Recurso extraordinário contra acórdão do Tribunal Superior Eleitoral, que assentou que a representação fundada no artigo 73 da Lei nº 9.504/97 deve ser ajuizada até a data das eleições, sob pena de não ser conhecida por falta de interesse de agir.

Segundo o MPE, “se se afasta o conhecimento das representações manejadas após as eleições e que tratam de condutas vedadas – que podem desaguar em cassação do registro ou do diploma – com maior razão não se deve conhecer das representações fundadas no art. 37 da Lei Eleitoral, quando intentadas após as eleições, porque, aqui, a procedência do pedido acarreta – no máximo – a aplicação de multa”.

Ressalta o MPE que, apesar de a decisão impugnada falar em falta de interesse de agir, trata-se em verdade da instituição de prazo decadencial, e que a legislação eleitoral não estipula prazo para ajuizamento de representação pela prática de propaganda eleitoral irregular.

Acrescenta que, passado o período eleitoral, descabe falar em ausência de interesse na impugnação de eventual propaganda, pois “a representação pela prática da propaganda eleitoral irregular motiva aplicação de multa, e, portanto,  o objeto da ação não se perde após a realização do certame”.

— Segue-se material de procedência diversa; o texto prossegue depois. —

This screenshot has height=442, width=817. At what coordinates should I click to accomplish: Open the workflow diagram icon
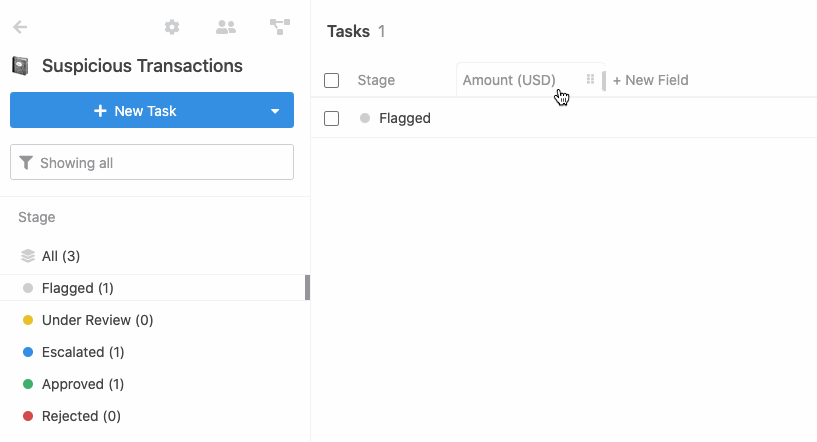point(280,27)
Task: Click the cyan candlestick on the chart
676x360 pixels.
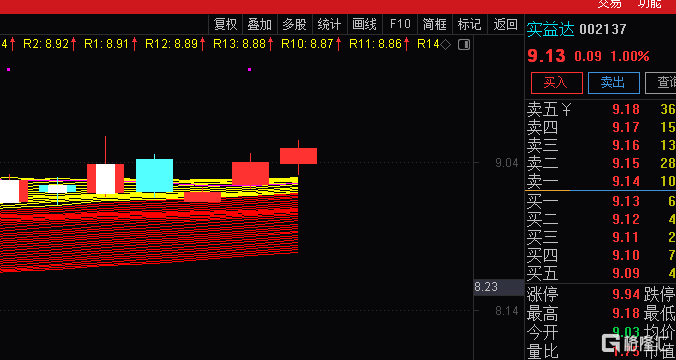Action: point(154,175)
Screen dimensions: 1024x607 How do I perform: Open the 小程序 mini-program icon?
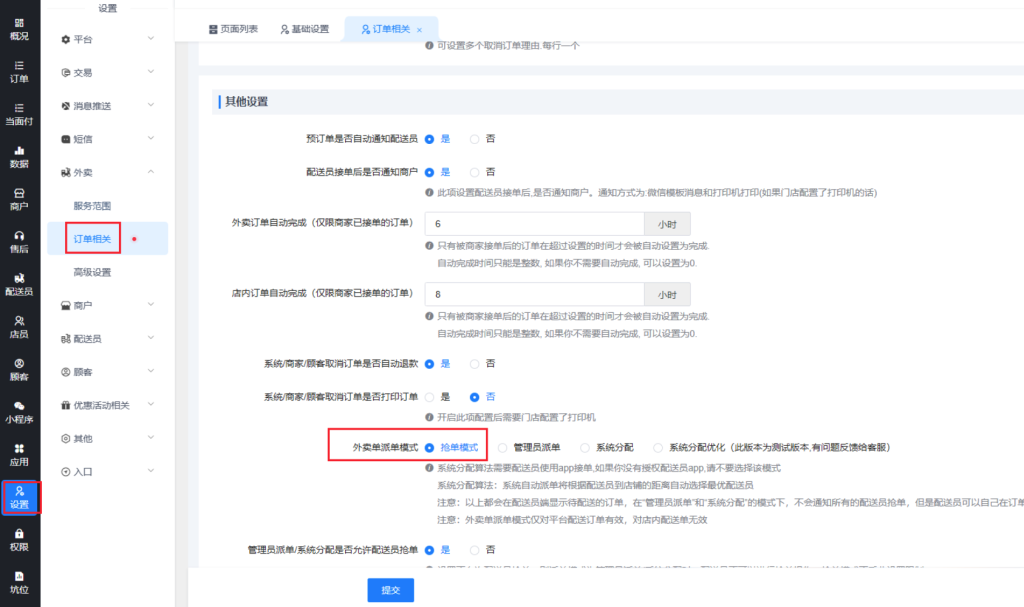click(19, 411)
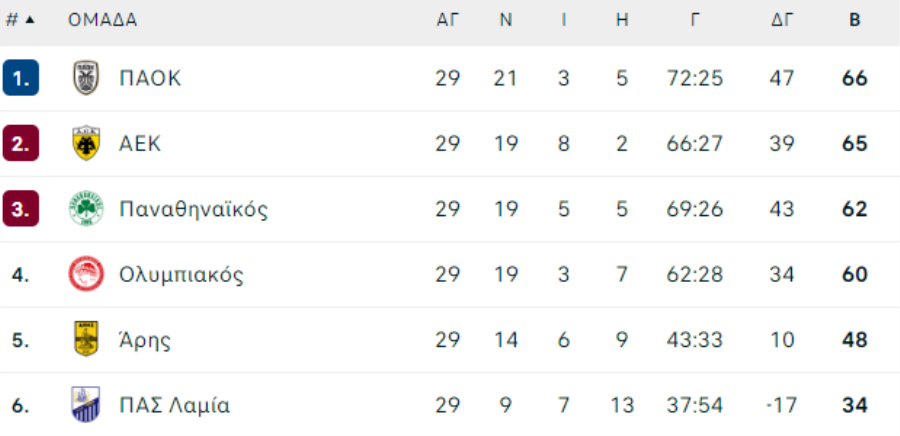Click the Παναθηναϊκός green crest icon

pyautogui.click(x=86, y=209)
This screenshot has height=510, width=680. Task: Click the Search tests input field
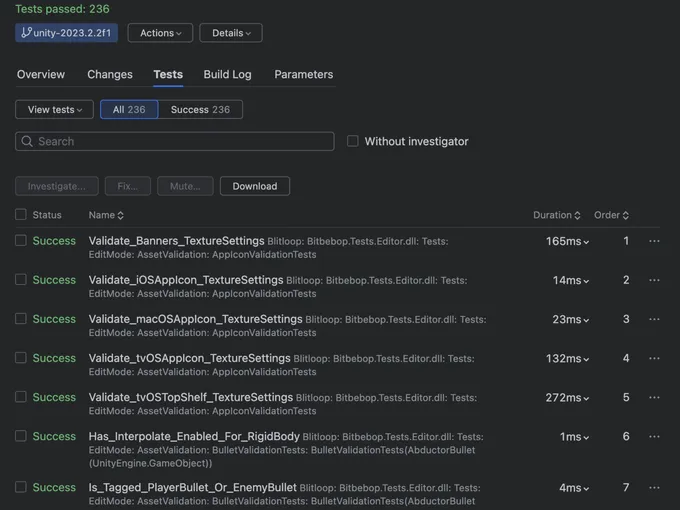pyautogui.click(x=180, y=142)
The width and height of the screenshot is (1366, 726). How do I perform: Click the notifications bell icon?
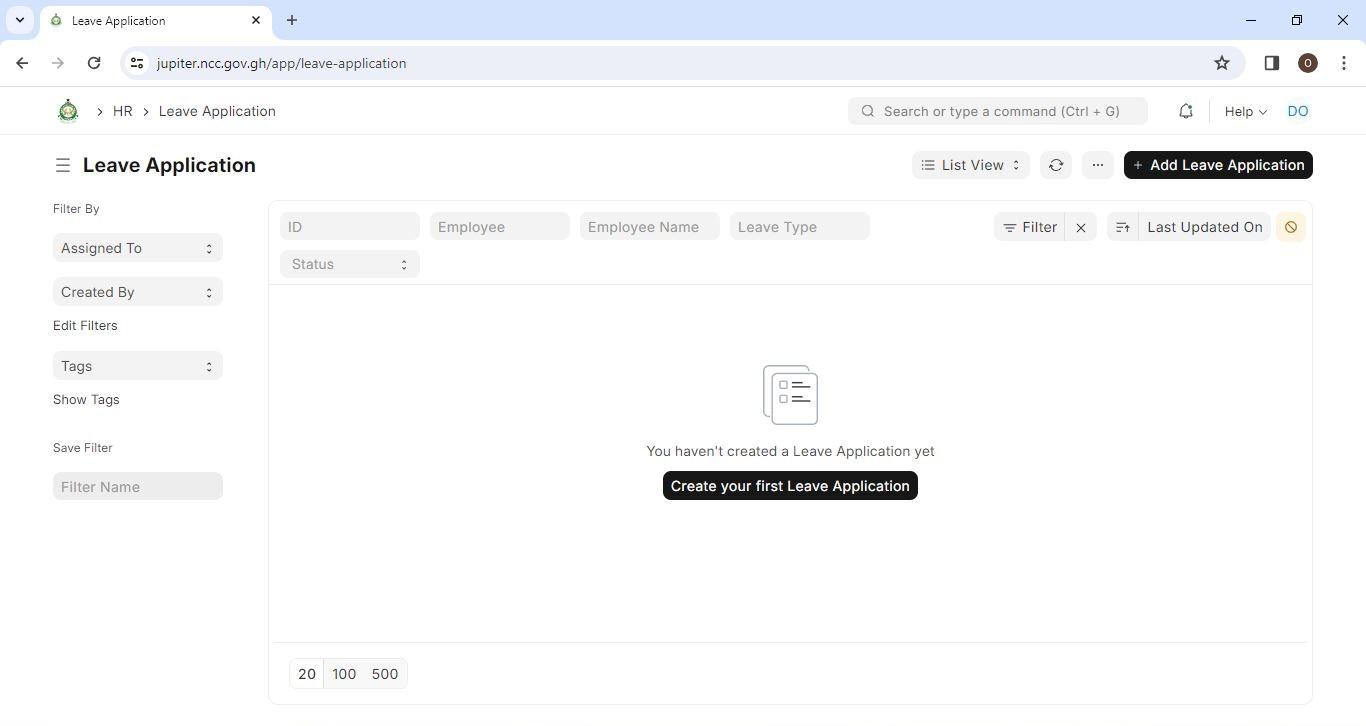[1185, 111]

Alega ofensa ao artigo 22, inciso I, da CF, ao argumento de que só à União compete legislar sobre matéria processual. Sustenta violação ao princípio da legalidade, previsto no artigo 5º, inciso II, e 37, caput, da CF.

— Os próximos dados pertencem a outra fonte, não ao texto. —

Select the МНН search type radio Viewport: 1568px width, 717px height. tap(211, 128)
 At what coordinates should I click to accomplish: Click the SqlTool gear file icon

Ao final, aduz que, ao arquivar indevidamente a representação, o TSE violou o princípio da inafastabilidade do controle jurisdicional. O julgamento será retomado com retorno de vista do ministro Marco Aurélio.

Em discussão: Saber se a representação por propaganda eleitoral irregular tem prazo decadencial para sua propositura. Saber se a representação por propaganda eleitoral irregular perde seu objeto se for ajuizada após as eleições. Saber se há violação aos princípios constitucionais da legalidade e do devido processo legal.

O Procurador-geral da República opinou pelo provimento do recurso.